Dallo scorso ottobre sono diaconi e domenica arriveranno alla tappa più importante del loro percorso: diventeranno sacerdoti per le mani del vescovo Agostinelli all’interno della messa che si celebra alle 16 in cattedrale. Nella vestizione i due futuri preti saranno aiutati: don Marco, dal canonico Emilio Riva, che è stato suo parroco a San Giovanni Bosco, e don Stefano dal canonico Daniele Scaccini, rettore del seminario e amico di gioventù.

Per entrambi si tratta di una vocazione adulta. Dopo aver frequentato il Buzzi, don Marco lavora per quattro anni come chimico industriale in una ditta. La vita di parrocchia e la devozione per Padre Pio sono i punti di partenza del suo cammino con la comunità del seminario, durato sette anni. Come ti immagini la figura di sacerdote? «Sembra scontato ma vorrei stare in mezzo alla gente – risponde senza pensarci due volte – ci avviciniamo all’anno santo indetto dal Papa, è bello che Francesco ci ricordi che essere preti vuol dire essere uomini di Dio e di Misericordia». Don Stefano è sulla stessa lunghezza d’onda: «Da medico mi sono sempre posto in un atteggiamento di aiuto nei confronti di persone in stato di necessità, lo farò anche adesso ma dal punto di vista spirituale». Diventare sacerdote alla soglia dei 60 anni non è una cosa comune, per don Stefano rappresenta un punto di approdo sognato da anni e non ancora realizzato per alcune scelte legate ai bisogni della propria famiglia.
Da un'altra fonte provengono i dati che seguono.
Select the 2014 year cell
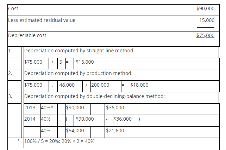Image resolution: width=226 pixels, height=150 pixels. [30, 119]
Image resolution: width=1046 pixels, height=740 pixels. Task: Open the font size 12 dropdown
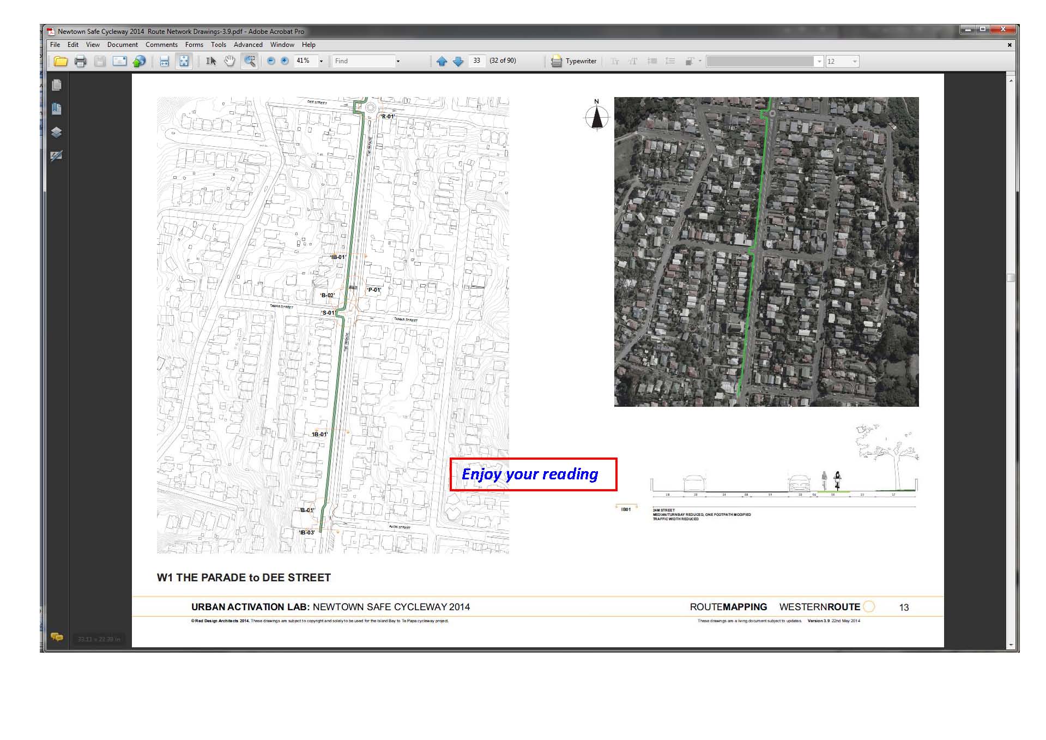point(855,62)
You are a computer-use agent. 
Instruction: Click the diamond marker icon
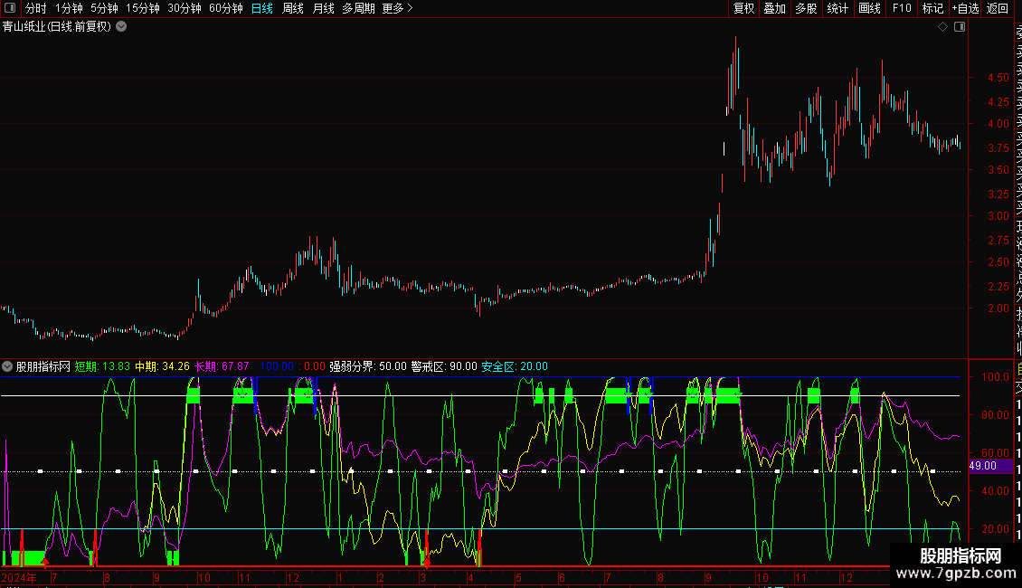942,27
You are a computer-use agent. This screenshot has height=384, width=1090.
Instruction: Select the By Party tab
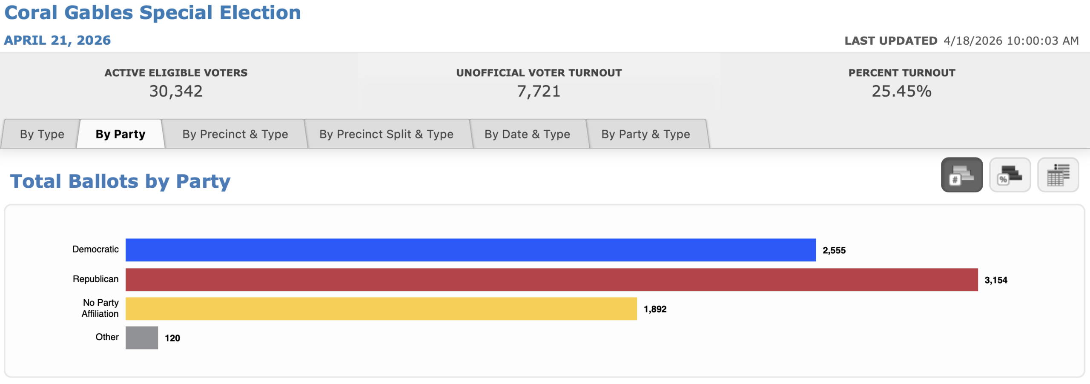point(120,135)
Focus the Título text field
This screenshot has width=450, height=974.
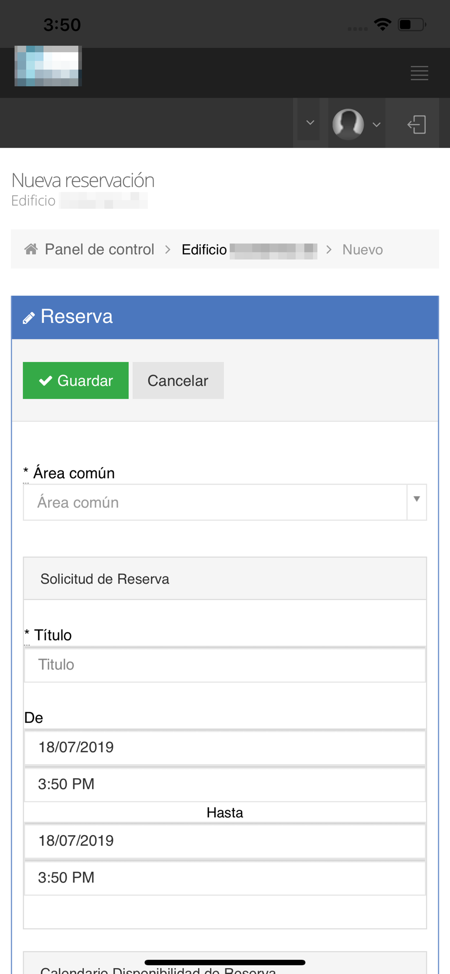225,665
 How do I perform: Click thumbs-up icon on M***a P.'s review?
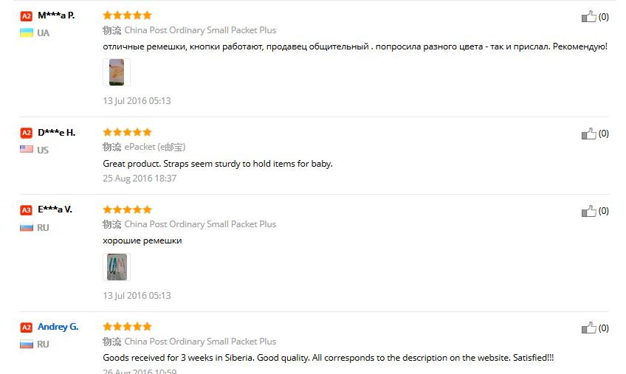click(x=588, y=16)
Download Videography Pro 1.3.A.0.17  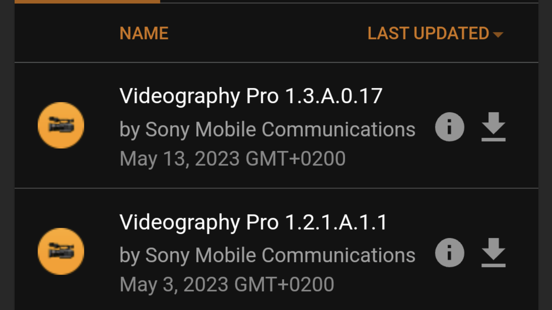click(493, 127)
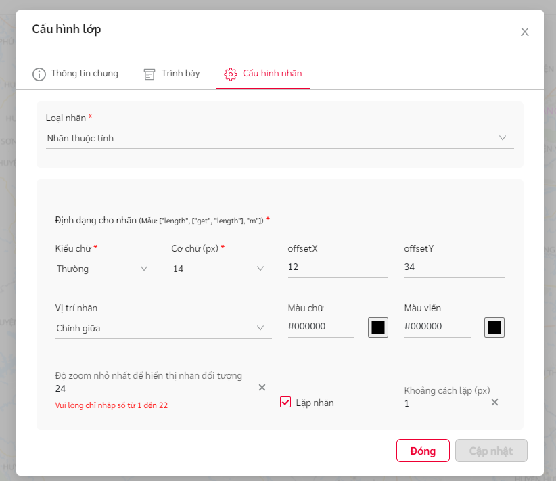Click the Cập nhật button

tap(491, 451)
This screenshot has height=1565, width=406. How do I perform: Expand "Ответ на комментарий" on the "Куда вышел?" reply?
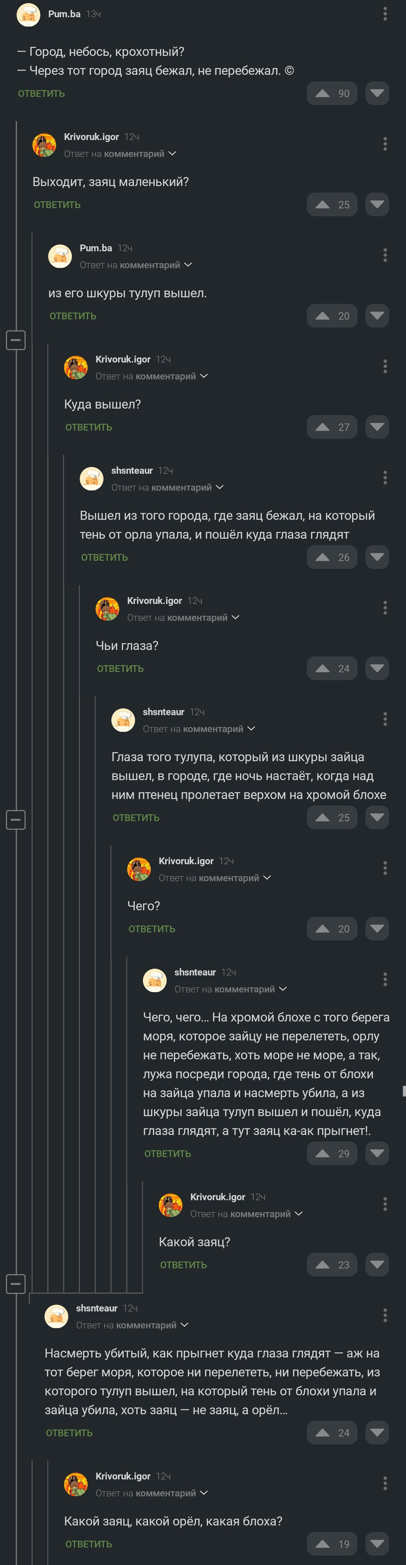(x=152, y=376)
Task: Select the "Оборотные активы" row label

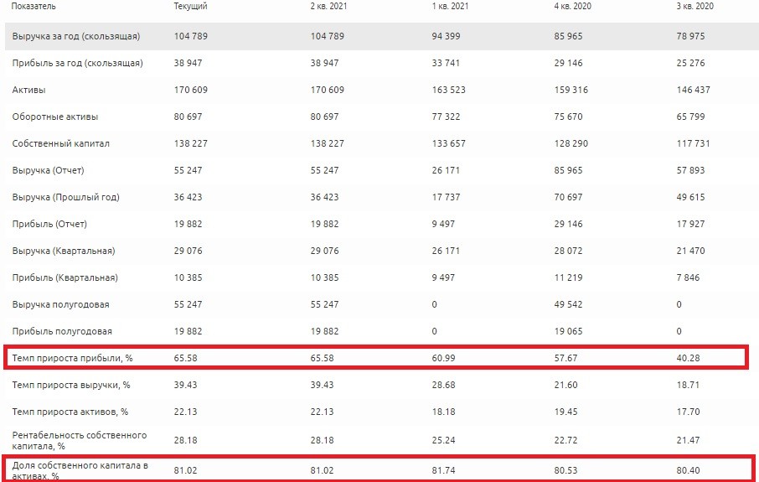Action: click(x=49, y=117)
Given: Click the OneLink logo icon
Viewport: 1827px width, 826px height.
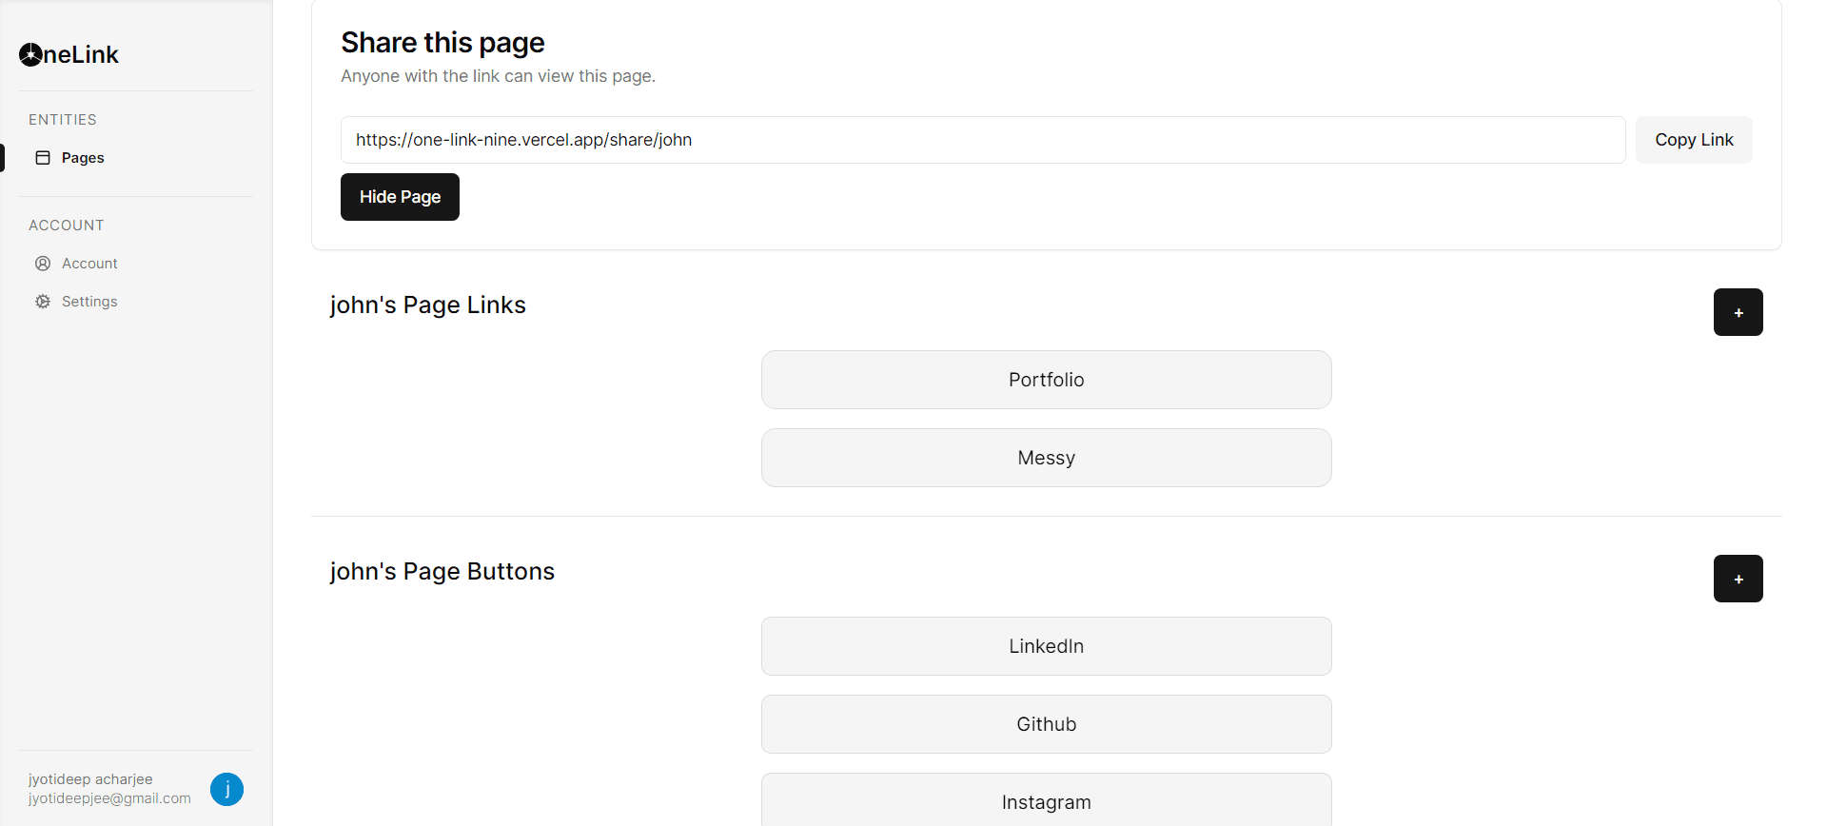Looking at the screenshot, I should pos(30,55).
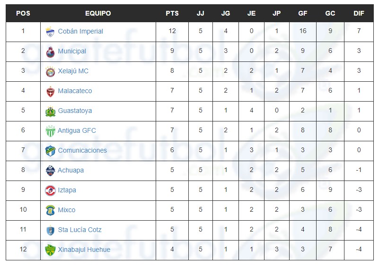The width and height of the screenshot is (379, 267).
Task: Click the Comunicaciones team name link
Action: 82,150
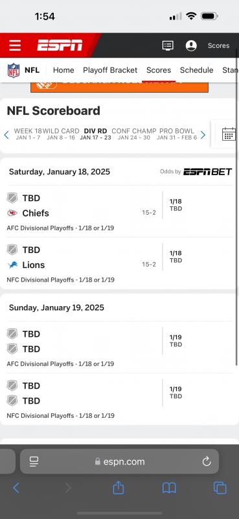239x519 pixels.
Task: Show later weeks with right chevron
Action: pyautogui.click(x=203, y=135)
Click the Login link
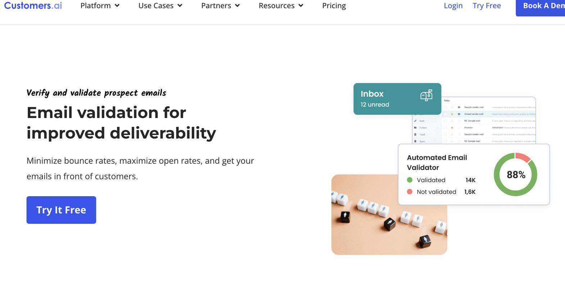The image size is (565, 288). (x=453, y=5)
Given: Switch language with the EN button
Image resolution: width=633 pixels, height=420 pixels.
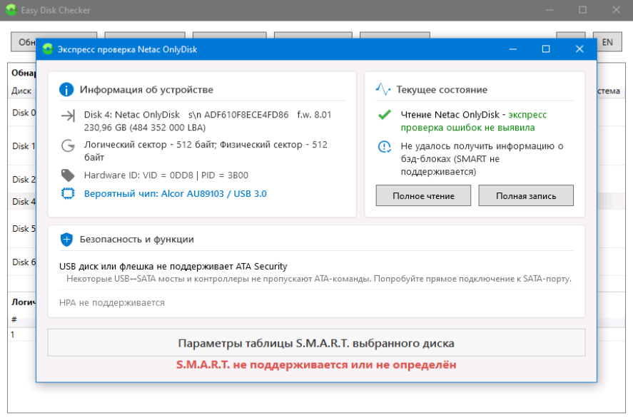Looking at the screenshot, I should click(x=607, y=42).
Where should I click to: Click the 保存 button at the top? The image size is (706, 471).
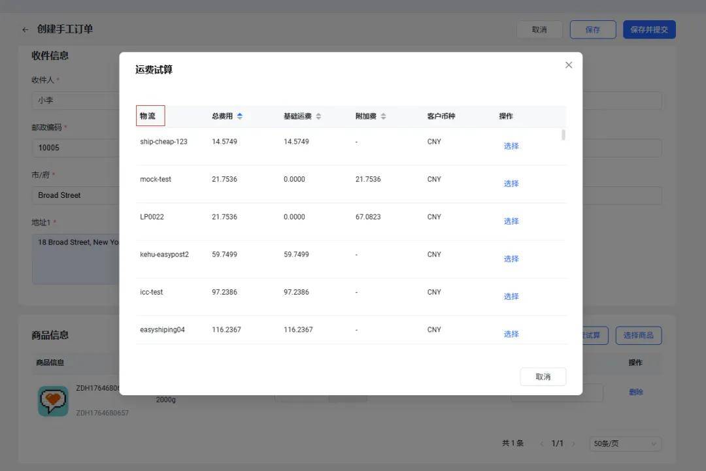592,29
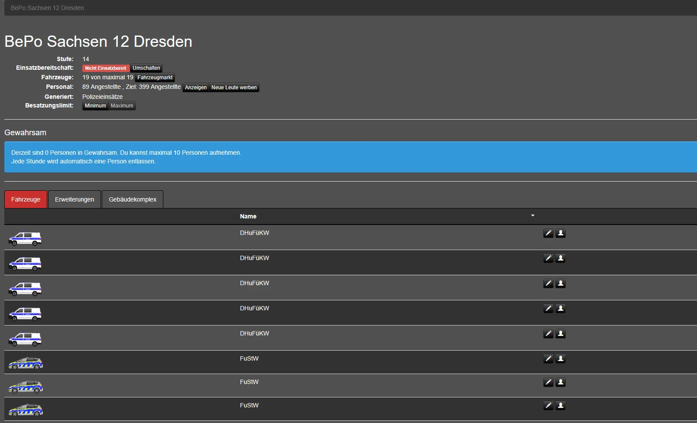Click the first DHuFüKW police van image
Image resolution: width=697 pixels, height=423 pixels.
coord(25,238)
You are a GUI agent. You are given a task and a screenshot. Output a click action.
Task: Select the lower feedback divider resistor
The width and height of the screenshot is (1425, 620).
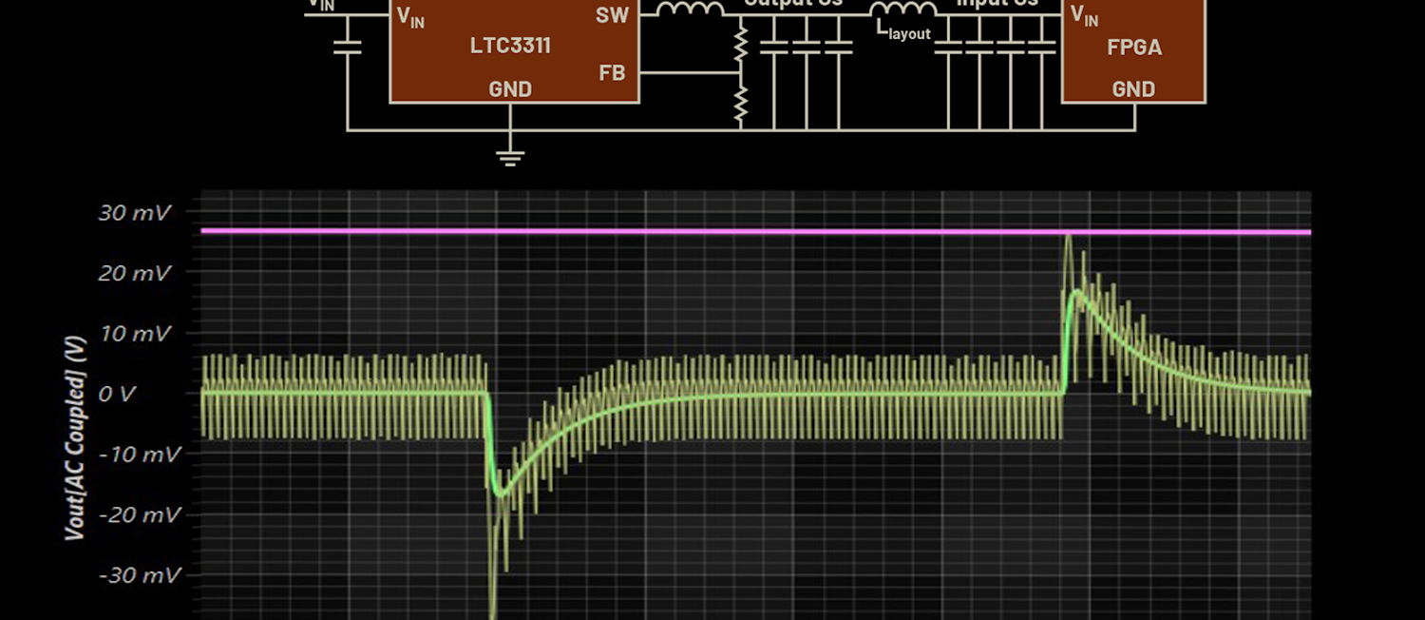coord(741,103)
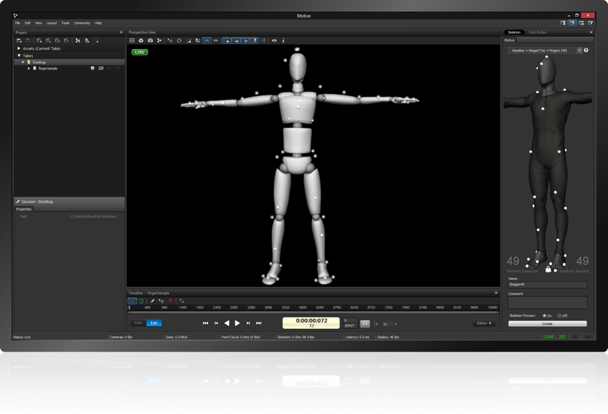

Don Stefano ha assistito i genitori e lo zio prete monsignor Mario Bonacchi, anche loro medici, fino alla morte, ma soprattutto è sempre stato vicino al fratello disabile Luca, colpito da encefalite acuta quando era bambino. Per il sacerdozio, per una vita completamente dedicata a Dio, don Stefano, anzi il dottor Faggi, adesso rinuncia ad una carriera ben avviata. Oltre alla specializzazione ha fatto tre corsi di perfezionamento e può vantare una decina di articoli in riviste scientifiche di livello internazionale. E poi, cosa non secondaria, rinuncia anche a un ottimo stipendio derivante dalla sua attività di anestesista all’ospedale di Prato. «Lascio tutto – dice – lo faccio senza rimpianto, se avessi potuto l’avrei fatto anche prima e metterò a servizio le mie competenze nel campo della pastorale sanitaria e della bioetica».

Le prime messe saranno celebrate da entrambi domenica 26 aprile nelle rispettive parrocchie di provenienza. Don Stefano alle 11,15 nella chiesa di San Domenico e don Marco alle 11,30 a San Giovanni Bosco.